_Provided records:_
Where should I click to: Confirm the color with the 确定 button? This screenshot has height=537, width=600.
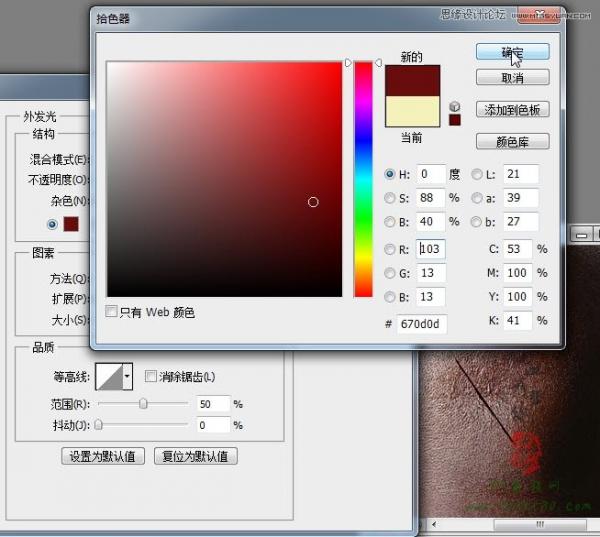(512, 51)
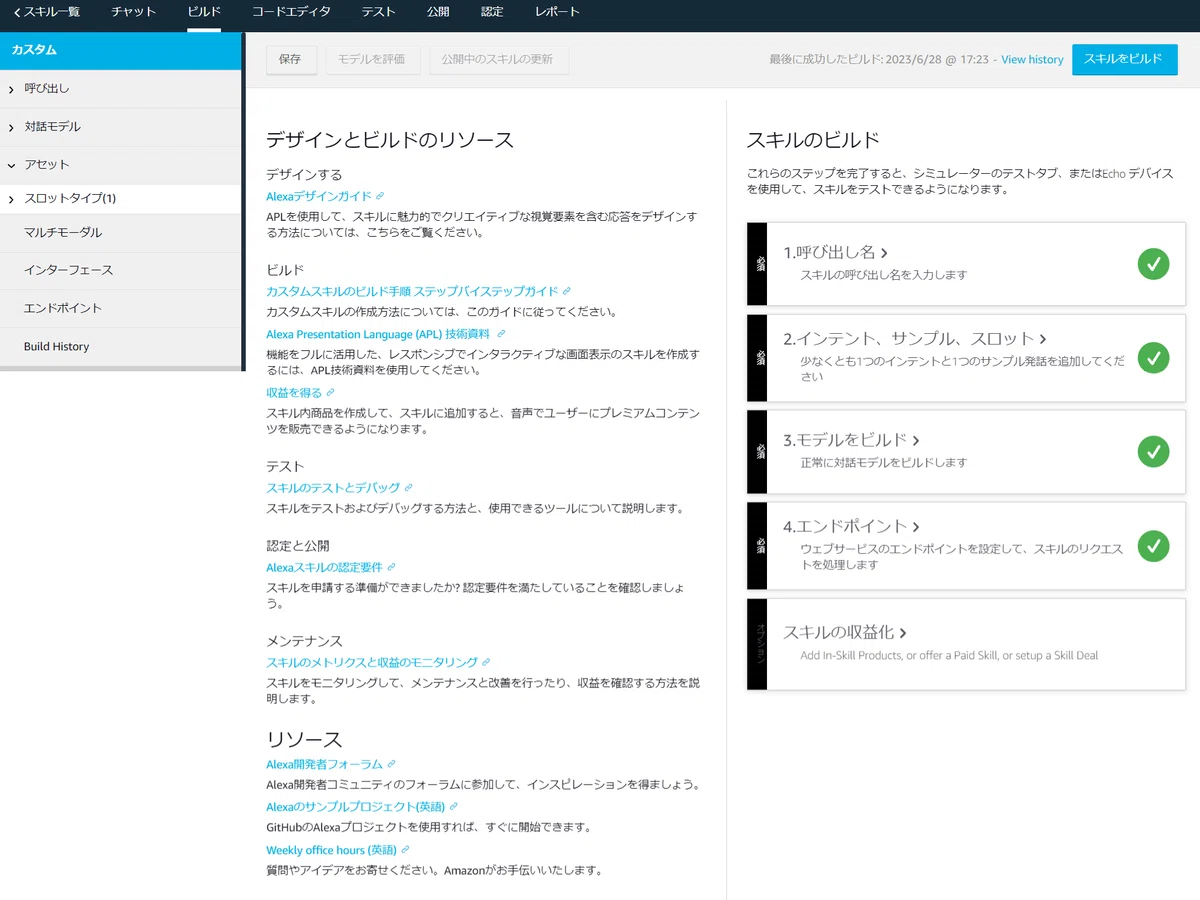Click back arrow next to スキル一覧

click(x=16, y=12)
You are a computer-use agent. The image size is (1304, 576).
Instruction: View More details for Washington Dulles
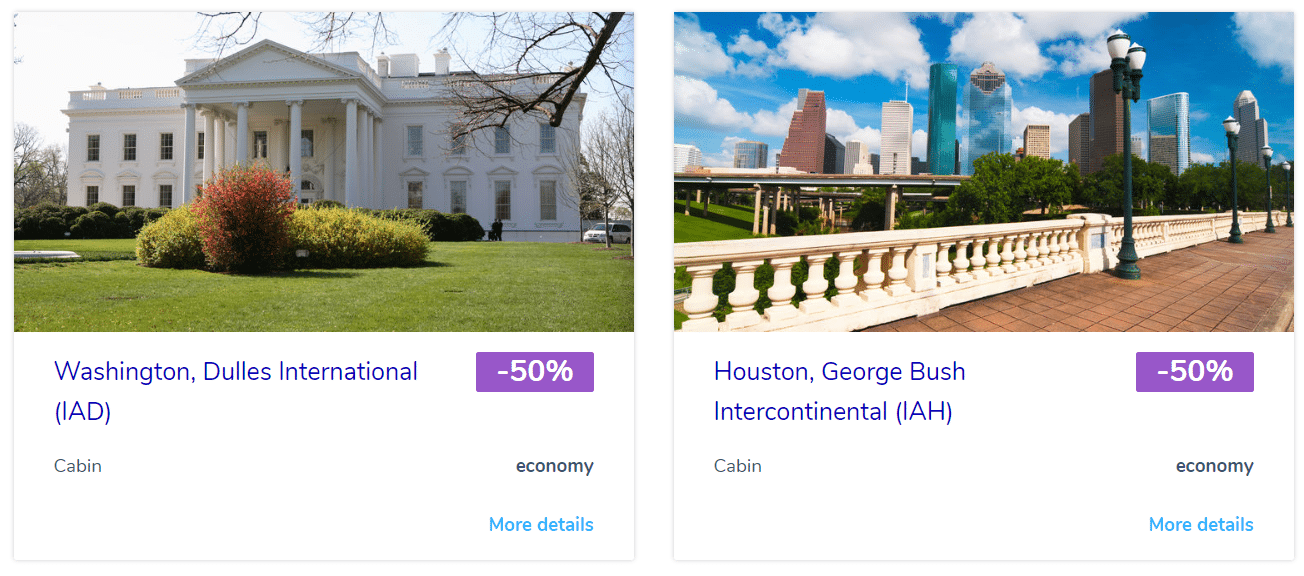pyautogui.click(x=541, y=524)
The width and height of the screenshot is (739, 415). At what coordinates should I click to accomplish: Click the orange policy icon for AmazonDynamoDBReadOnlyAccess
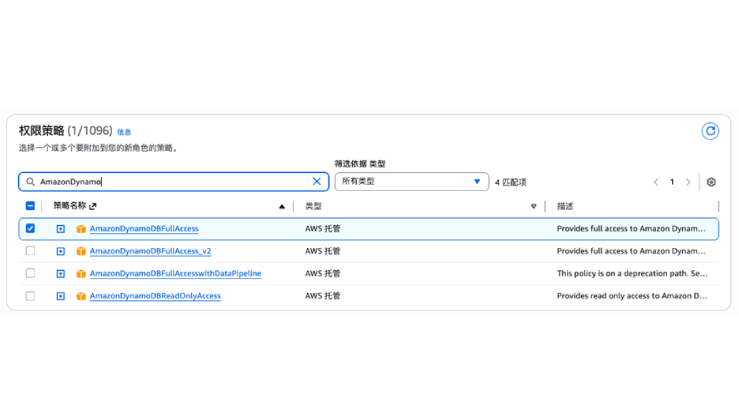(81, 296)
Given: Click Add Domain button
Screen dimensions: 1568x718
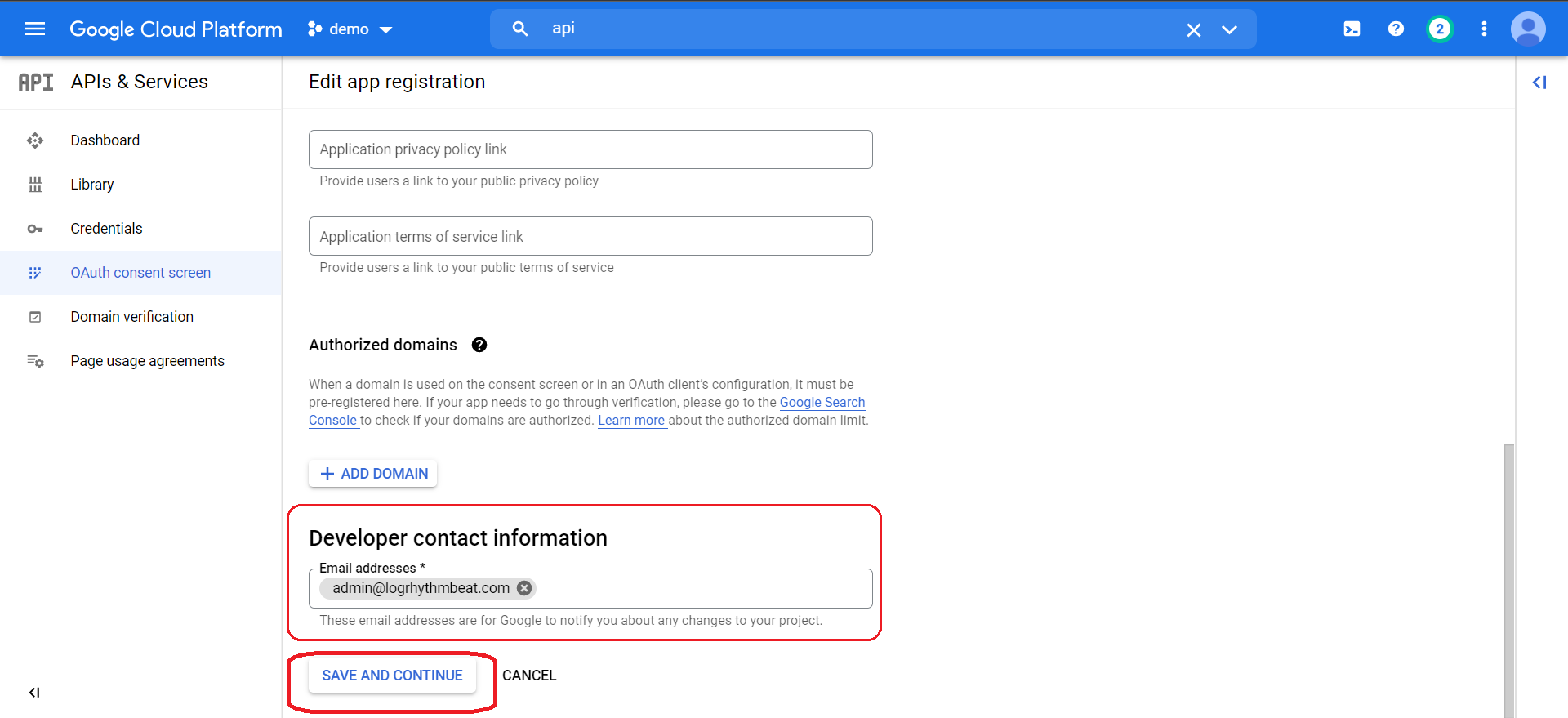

---

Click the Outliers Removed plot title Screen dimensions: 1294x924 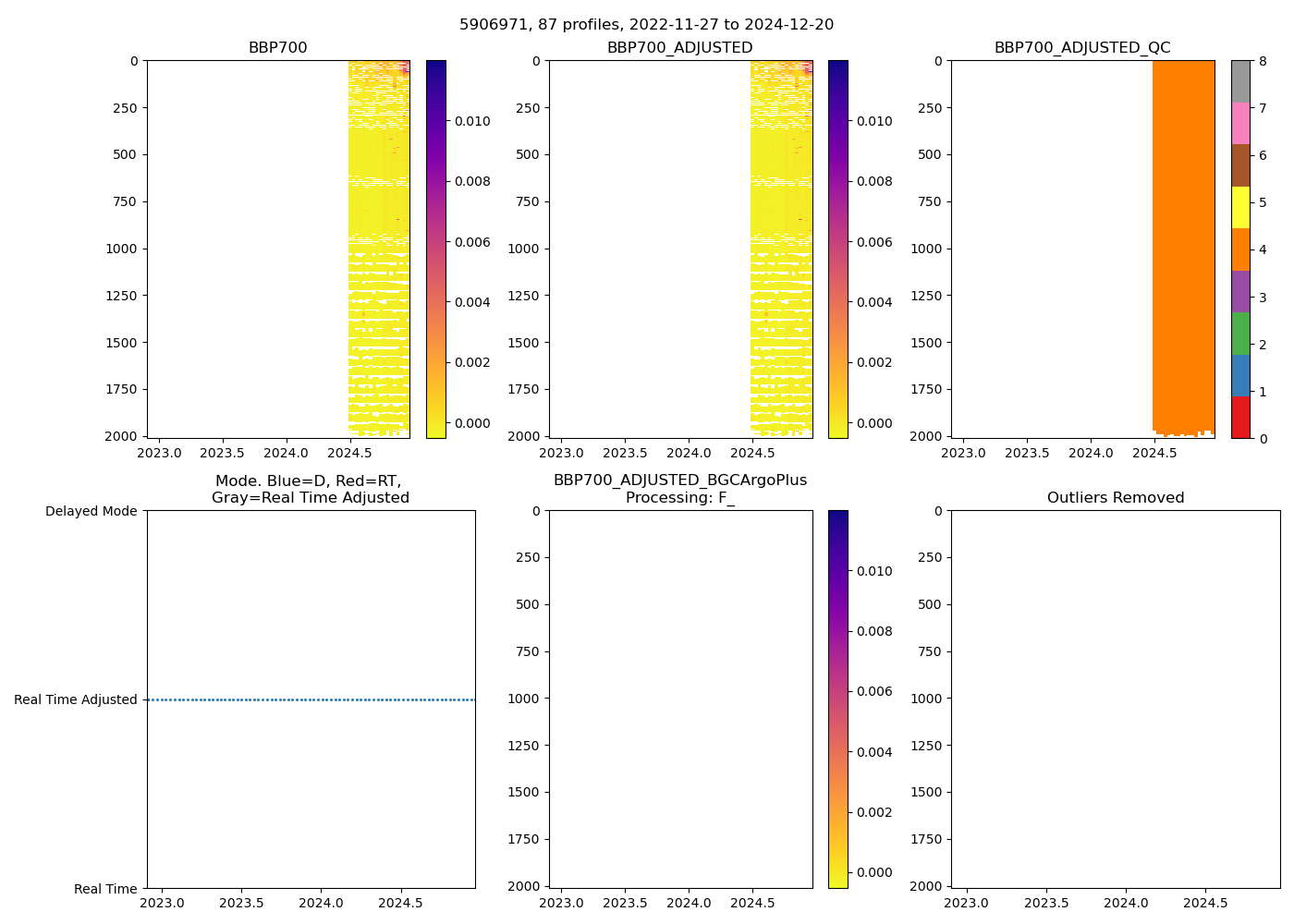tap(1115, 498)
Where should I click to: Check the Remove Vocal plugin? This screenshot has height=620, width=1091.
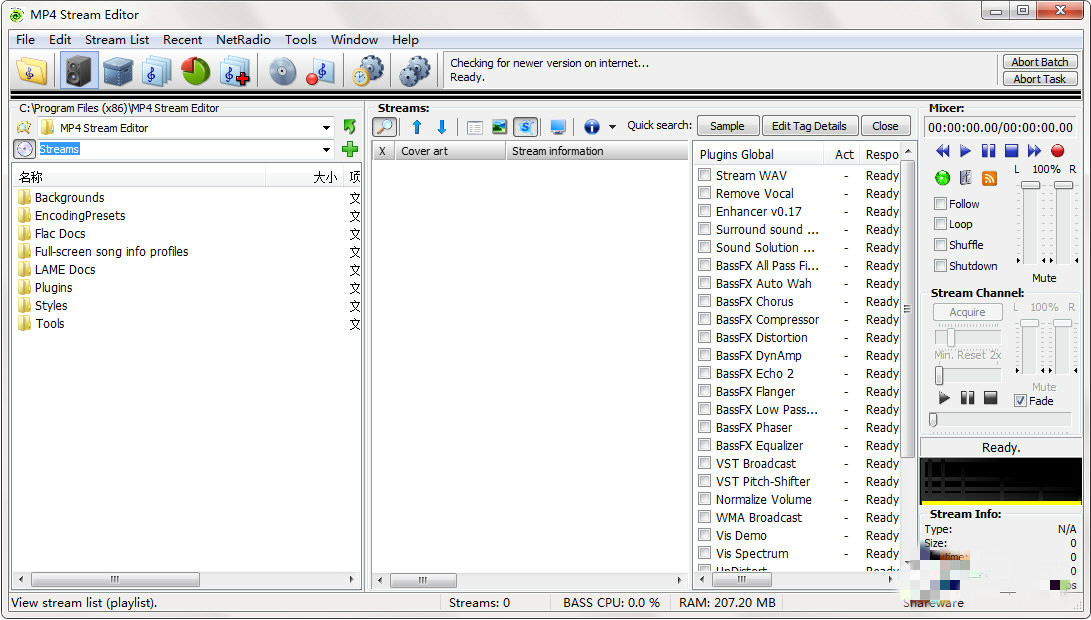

_What needs to be done:_
Find the line with "Where should I click to: Confirm" in the entries above. Set down exactly every line from it up to and including the line with "Screen dimensions: 1568x718", images excluded.

_Response to the exercise:_
Where should I click to: Confirm the color with the 确定 button? This screenshot has height=537, width=600.
(512, 51)
Click back arrow next to スキル一覧

click(x=16, y=12)
You are a computer-use agent. The image size is (1304, 576).
Instruction: View More details for Washington Dulles
pyautogui.click(x=541, y=524)
The width and height of the screenshot is (739, 415). At what coordinates should I click to accomplish: Click the orange policy icon for AmazonDynamoDBReadOnlyAccess
(81, 296)
Given: Click Add Domain button
Screen dimensions: 1568x718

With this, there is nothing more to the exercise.